I work in TV, normally in the “obscure show on the digital cable channel you probably don’t get” genre. So I’ve been following the Writer’s Guild strike with interest. The WGA went out at least in part over allowing me and other storytellers who work in “unscripted” TV the ability to join their union. Everything I’ve ever worked on has had a script, so I don’t get the “unscripted” moniker. And whether you wrote the script before or after the taping, whoever generated it ought to get the same kind of benefits.

That’s why I’m excited that David Letterman’s show struck a deal with their writers, outside the cartel of studios, to bring them back to work.

David Letterman has secured a deal with the striking Writers Guild of America that will allow him to resume his late-night show on CBS next Wednesday with his team of writers on board, executives of several late-night shows said today.

Most of television’s late-night shows are scheduled to return to the air that night after being off for two months due to the strike, but it is likely that only Mr. Letterman, and the show that follows him on CBS hosted by Craig Ferguson, will be supported by material from writers.

The reason is that Mr. Letterman’s company World Wide Pants, owns both those shows. The company announced two weeks ago that it was seeking a separate deal with the guild that would permit the two World Wide Pants show to return to the air. The talks seemed to be at an impasse until today when the deal was completed.

There’s a solidarity in Hollywood that I’ve rarely seen since I’ve been here, which is to say, there’s solidarity in Hollywood. Other unions like the DGA and SAG are talking about putting up a united front. The writers are on the verge of chasing the Golden Globes off the air, and their new media strategy is paying off in public opinion. Now they’re creating cracks in the cartel that wants to take this as far as they can go and bust the union.

I have learned: that the CEOs are deeply entrenched in their desire to punish the WGA for daring to defy them by striking and to bully the writers into submission on every issue, and that the moguls consider the writers are sadly misguided to believe they have any leverage left. I’m told the CEOs are determined to write off not just the rest of this TV season (including the Back 9 of scripted series), but also pilot season and the 2008/2009 schedule as well. Indeed, network orders for reality TV shows are pouring into the agencies right now. The studios and networks also are intent on changing the way they do TV development so they can stop spending hundreds of millions of dollars in order to see just a few new shows succeed. As for advertising, the CEOs seem determined to do away with the upfront business and instead make their money from the scatter market.
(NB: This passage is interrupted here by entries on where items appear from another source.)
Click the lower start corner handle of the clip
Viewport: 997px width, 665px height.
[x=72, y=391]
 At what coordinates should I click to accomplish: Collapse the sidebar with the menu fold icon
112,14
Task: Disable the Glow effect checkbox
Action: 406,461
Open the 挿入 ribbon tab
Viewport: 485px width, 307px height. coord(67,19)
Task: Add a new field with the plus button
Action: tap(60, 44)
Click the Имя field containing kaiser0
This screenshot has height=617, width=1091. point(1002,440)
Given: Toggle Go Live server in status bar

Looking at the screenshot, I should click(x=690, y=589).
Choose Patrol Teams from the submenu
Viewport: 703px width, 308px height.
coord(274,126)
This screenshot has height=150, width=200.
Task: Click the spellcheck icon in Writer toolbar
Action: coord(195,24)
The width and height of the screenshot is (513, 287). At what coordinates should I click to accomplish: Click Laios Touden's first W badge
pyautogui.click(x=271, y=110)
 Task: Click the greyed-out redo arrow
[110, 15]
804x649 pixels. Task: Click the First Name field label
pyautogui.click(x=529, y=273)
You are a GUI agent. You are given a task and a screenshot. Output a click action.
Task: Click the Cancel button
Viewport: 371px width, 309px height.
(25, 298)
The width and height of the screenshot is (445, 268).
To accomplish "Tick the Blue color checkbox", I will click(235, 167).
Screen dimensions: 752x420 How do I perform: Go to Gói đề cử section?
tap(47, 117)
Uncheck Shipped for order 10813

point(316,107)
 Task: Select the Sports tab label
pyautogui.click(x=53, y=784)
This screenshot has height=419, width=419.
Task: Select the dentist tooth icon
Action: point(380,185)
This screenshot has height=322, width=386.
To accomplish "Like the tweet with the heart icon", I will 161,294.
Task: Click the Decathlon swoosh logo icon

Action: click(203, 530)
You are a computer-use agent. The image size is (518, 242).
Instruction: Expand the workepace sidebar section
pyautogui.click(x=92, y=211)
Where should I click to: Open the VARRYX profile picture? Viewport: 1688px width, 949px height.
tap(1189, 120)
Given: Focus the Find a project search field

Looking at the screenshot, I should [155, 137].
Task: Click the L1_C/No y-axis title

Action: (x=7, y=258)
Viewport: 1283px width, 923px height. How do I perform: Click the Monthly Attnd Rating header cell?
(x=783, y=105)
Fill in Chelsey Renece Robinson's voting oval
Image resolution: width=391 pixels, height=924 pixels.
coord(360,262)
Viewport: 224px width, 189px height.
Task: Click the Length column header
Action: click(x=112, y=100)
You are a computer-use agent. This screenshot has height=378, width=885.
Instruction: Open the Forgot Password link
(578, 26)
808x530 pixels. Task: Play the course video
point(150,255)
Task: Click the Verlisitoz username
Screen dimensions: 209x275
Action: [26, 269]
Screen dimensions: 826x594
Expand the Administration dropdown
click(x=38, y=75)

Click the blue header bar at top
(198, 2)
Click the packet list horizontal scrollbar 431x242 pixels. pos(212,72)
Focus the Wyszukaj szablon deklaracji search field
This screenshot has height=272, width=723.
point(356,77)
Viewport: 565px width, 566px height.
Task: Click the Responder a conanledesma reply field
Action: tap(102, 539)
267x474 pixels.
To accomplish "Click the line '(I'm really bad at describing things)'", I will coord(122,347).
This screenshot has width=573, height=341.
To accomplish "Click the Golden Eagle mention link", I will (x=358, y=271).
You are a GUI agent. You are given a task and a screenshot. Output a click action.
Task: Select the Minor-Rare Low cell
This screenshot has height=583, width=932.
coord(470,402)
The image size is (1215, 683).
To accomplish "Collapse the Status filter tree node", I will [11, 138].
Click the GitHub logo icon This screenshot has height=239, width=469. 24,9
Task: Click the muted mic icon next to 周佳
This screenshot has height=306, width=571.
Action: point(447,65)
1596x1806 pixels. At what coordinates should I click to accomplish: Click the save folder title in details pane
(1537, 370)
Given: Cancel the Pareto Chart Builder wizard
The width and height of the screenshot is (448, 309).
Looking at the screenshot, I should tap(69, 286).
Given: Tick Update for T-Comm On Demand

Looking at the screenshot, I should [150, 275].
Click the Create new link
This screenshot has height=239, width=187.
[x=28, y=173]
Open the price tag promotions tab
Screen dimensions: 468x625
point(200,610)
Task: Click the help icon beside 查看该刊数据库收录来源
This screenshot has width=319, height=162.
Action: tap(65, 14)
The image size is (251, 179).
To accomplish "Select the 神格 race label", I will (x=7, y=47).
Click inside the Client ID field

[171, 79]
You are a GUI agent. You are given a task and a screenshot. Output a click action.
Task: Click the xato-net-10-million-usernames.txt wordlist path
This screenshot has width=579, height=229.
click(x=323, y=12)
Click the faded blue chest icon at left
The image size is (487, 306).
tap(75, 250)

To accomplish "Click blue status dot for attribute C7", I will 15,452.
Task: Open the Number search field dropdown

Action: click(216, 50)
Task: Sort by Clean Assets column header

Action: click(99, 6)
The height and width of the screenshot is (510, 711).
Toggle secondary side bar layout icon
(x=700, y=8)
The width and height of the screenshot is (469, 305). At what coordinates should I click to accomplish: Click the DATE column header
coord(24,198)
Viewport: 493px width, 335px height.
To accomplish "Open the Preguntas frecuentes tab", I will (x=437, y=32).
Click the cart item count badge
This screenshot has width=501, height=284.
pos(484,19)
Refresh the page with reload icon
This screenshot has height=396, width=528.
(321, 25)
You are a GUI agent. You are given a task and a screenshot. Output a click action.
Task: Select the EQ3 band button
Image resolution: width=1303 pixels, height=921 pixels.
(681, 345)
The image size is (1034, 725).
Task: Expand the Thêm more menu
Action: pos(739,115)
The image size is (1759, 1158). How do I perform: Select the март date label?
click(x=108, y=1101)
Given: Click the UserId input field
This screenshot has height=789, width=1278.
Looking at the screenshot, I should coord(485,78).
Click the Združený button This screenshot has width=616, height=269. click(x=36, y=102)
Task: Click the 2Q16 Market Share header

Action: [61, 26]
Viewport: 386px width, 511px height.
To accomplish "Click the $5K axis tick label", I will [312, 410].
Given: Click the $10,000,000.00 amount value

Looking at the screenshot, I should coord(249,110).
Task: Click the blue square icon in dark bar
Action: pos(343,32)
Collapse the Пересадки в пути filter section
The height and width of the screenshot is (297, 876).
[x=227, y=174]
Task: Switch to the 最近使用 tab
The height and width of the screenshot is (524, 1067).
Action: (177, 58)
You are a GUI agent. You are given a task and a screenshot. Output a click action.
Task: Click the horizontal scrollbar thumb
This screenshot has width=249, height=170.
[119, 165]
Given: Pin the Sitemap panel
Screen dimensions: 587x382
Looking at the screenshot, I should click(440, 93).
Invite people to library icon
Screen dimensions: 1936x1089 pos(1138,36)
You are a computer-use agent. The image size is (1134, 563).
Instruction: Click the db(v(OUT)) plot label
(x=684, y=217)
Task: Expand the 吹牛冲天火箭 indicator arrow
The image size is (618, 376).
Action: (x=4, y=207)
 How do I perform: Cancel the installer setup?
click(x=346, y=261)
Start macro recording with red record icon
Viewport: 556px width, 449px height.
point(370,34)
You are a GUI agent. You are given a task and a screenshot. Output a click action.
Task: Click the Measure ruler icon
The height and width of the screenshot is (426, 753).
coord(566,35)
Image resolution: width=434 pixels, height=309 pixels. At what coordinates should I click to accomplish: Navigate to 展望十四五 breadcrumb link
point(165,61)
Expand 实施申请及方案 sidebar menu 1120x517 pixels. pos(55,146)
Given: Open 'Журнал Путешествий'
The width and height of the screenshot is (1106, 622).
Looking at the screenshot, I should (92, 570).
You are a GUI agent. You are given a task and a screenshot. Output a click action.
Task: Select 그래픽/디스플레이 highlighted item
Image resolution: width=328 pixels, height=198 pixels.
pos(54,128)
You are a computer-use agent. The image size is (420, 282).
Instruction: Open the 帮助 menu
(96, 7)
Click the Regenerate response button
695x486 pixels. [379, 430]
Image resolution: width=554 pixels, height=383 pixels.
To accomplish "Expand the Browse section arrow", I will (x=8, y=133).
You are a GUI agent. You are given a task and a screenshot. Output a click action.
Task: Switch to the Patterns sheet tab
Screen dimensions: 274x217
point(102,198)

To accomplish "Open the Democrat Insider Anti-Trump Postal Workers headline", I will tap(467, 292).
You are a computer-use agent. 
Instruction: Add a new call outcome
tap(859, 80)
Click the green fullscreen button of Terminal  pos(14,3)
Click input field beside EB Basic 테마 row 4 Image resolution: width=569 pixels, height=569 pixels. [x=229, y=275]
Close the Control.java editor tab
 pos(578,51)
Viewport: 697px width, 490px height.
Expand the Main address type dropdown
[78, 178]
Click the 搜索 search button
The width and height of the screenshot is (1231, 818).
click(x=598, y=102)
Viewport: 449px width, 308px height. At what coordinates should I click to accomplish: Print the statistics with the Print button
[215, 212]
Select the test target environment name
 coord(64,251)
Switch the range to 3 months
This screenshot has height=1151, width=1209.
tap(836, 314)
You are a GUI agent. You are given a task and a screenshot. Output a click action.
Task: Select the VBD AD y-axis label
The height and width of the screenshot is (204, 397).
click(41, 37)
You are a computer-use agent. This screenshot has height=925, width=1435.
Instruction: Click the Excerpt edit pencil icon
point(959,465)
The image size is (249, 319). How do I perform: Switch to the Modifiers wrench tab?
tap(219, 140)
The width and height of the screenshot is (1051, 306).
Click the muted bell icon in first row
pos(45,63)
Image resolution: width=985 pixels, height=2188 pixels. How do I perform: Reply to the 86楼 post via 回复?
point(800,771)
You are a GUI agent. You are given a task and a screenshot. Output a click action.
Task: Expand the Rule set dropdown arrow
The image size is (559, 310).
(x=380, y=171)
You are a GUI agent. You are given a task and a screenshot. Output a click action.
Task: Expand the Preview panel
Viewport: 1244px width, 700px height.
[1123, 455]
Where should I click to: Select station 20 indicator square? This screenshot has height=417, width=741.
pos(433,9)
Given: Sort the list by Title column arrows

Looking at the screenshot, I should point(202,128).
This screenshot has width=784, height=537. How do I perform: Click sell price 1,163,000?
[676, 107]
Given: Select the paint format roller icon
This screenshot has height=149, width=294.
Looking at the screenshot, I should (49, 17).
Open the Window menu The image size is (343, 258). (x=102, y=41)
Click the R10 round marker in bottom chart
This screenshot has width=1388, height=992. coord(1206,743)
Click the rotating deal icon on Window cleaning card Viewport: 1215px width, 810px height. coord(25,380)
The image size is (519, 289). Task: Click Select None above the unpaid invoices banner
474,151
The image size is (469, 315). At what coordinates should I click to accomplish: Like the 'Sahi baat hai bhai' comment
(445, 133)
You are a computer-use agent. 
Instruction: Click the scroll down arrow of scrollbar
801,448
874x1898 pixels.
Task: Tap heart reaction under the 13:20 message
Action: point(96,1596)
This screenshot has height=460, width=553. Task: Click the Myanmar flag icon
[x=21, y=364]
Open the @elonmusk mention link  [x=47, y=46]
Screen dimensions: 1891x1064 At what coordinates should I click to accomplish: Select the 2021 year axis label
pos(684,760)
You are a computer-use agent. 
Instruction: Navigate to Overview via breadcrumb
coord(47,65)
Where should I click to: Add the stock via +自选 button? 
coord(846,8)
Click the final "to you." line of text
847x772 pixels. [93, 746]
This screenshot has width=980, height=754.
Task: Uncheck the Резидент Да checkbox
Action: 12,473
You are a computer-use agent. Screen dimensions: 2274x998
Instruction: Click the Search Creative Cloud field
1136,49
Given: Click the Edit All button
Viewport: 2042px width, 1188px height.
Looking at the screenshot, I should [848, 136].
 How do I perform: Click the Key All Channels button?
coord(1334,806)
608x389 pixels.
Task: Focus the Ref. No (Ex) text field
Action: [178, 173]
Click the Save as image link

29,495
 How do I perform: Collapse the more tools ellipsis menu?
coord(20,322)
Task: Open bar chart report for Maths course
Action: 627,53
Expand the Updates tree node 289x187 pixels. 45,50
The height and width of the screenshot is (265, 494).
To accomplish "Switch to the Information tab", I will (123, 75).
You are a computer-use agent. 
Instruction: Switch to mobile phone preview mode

They want to make it impossible to work your way up as a writer. They’d rather use these nonunion shows, shit like American Gladiators (it’s back!), and tell the writers to piss off, thinking that they’ll crack. They should hear from the fans. FDL has a great tool you can use to write the studio heads and tell them to stop being so damn greedy. They can make it on $119 billion in profit a year instead of $120, while the people they owe those billions to are fairly compensated. If a small company like Letterman’s can reach a deal, the AMPTP cartel can. Tell them to get back to the negotiating table so your favorite shows can get back on the air.